# TEXT EXTRACT:
◇ ◇ ◇ ◇ ◇

From: Andy LoPresto [mailto:[email protected]]
Sent: Wednesday, 30 November 2016 3:30 p.m.
To: [email protected]
Subject: Re: Hanging on SplitJSON

It will probably be a little tricky to tune if you don’t know the sizes ahead 
of time, but let’s brainstorm. Assume you get original inputs from 100 B to 100 
MB, where 100 B is 1-2 individual records and 100 MB is 1.1 million records 
(given the same ratio as your earlier example). The simplest way would be to 
just use a SplitText processor to split input into chunks of (for example) 1000 
lines. If the incoming flowfile was contained completely in that size 
threshold, nothing would happen and your flow would continue normally. If the 
flowfile was larger than 1000 lines, it would be split, and there is a low 
likelihood that it would be split exactly on a JSON block boundary. While there 
isn’t a ValidateJSON processor, you can use the JoltTransformJSON processor 
with the “sort” operation to essentially validate the results of the split — if 
it succeeds, it’s valid JSON; if not, try recombining the preceding/following 
flowfile contents.

At some point, as all tricky issues do for me, it comes to ExecuteScript with 
custom logic. Using Groovy and streams, you could scan the file for formed JSON 
blocks (i.e. regex or binary searching on lines to try and read blocks from 
manageable memory chunks) and store these in a memory buffer until you reach a 
configured threshold, then kick out a new flowfile containing n blocks which 
fit in x MB. SplitJSON would then operate on these flowfiles and split the 
individual flowfile containing n blocks into n flowfiles. Because of the 
streaming nature of the ExecuteScript code, you should not encounter OOM 
exceptions, but your throughput would obviously be much slower on large files 
and this would block because it operates serially.

The best solution might be a combination of the two approaches — you could set 
up an ExecuteStreamCommand processor to run “wc -l <flowfile content>” to 
return the count of the number of lines in the file, and then route it to the 
“small/in-memory/fast” isolated SplitJSON vs. the “large/streaming/slow” 
ExecuteScript processor given the number of lines in the file. Even with a 36 
MB file, you could easily load the entire thing in memory and split it into 
30-50 smaller flowfiles with a 1 GB heap as you configured below. Then the 
small flowfiles would be operated on serially, so you would not encounter the 
memory issues.

◇ ◇ ◇ ◇ ◇

# WHAT IS REQUIRED:
Print the stretch from "The best solution" through "memory issues." in the message about SplitJSON, word for word. The rows after this text are separate material unrelated to it.

◇ ◇ ◇ ◇ ◇

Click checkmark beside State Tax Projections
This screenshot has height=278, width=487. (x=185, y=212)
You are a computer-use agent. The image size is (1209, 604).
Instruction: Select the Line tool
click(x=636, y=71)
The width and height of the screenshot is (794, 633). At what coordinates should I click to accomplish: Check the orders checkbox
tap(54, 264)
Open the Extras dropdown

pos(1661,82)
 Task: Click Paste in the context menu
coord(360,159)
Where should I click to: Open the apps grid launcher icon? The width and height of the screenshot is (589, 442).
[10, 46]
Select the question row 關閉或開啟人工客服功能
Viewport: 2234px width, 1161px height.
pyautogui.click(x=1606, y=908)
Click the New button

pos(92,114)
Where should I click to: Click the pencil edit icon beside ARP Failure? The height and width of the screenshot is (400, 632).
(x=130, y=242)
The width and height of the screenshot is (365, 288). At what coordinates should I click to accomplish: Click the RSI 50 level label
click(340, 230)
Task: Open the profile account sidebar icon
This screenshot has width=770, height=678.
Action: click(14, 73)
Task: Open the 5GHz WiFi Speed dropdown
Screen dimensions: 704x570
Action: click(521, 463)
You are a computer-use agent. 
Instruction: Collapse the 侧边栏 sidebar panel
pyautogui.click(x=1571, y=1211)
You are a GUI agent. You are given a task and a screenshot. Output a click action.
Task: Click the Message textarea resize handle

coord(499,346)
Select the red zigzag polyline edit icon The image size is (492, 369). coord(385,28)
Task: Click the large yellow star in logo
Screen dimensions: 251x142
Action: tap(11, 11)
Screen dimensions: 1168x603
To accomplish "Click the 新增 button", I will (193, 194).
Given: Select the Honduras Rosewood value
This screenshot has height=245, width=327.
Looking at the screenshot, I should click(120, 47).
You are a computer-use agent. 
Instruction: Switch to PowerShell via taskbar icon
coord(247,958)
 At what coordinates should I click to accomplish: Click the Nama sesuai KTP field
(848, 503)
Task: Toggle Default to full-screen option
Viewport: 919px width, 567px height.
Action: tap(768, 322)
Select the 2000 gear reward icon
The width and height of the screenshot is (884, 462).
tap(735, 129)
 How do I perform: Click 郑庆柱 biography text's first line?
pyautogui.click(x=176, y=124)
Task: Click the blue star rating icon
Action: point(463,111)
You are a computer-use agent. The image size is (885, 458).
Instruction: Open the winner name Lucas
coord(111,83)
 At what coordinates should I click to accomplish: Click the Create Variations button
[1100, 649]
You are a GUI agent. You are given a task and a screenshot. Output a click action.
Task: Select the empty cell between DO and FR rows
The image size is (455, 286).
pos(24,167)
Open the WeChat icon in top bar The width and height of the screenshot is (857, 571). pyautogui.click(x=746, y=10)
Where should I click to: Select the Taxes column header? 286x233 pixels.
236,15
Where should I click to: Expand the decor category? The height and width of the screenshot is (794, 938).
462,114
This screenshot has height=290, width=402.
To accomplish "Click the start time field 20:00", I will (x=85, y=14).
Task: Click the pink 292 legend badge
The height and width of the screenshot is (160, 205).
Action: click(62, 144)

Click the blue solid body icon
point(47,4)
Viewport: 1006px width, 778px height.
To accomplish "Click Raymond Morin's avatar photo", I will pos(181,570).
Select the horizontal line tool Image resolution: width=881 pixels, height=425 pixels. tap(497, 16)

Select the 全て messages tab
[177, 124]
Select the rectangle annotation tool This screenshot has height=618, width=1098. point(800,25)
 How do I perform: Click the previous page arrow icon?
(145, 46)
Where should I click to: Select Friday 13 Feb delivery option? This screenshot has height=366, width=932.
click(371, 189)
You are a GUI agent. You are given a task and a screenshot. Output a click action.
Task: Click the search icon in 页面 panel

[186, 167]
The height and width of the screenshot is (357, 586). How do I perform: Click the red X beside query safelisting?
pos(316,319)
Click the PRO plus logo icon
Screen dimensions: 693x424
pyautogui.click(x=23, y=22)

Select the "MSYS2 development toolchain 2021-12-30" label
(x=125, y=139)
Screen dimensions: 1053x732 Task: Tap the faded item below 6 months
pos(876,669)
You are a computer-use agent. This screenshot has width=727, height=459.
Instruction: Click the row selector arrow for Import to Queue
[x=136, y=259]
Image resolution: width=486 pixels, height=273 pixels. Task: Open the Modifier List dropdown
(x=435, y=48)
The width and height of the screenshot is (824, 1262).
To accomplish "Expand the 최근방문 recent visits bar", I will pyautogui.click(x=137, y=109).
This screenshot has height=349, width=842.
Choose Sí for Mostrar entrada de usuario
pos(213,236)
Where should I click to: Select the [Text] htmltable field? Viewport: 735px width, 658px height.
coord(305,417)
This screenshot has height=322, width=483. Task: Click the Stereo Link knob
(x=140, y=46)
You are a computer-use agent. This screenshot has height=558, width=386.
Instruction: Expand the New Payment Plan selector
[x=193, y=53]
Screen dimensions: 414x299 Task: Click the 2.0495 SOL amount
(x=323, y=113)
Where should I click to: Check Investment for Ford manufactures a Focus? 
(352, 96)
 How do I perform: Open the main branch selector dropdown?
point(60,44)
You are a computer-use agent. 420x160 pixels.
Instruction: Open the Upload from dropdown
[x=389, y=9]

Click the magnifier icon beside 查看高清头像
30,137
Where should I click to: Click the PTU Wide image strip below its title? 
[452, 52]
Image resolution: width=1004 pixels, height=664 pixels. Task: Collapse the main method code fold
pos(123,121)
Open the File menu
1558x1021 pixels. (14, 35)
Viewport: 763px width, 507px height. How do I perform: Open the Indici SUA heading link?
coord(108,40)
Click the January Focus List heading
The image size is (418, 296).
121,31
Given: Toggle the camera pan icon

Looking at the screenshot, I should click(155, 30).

◇ ◇ ◇ ◇ ◇

# THE OUTPUT:
The best solution might be a combination of the two approaches — you could set 
up an ExecuteStreamCommand processor to run “wc -l <flowfile content>” to 
return the count of the number of lines in the file, and then route it to the 
“small/in-memory/fast” isolated SplitJSON vs. the “large/streaming/slow” 
ExecuteScript processor given the number of lines in the file. Even with a 36 
MB file, you could easily load the entire thing in memory and split it into 
30-50 smaller flowfiles with a 1 GB heap as you configured below. Then the 
small flowfiles would be operated on serially, so you would not encounter the 
memory issues.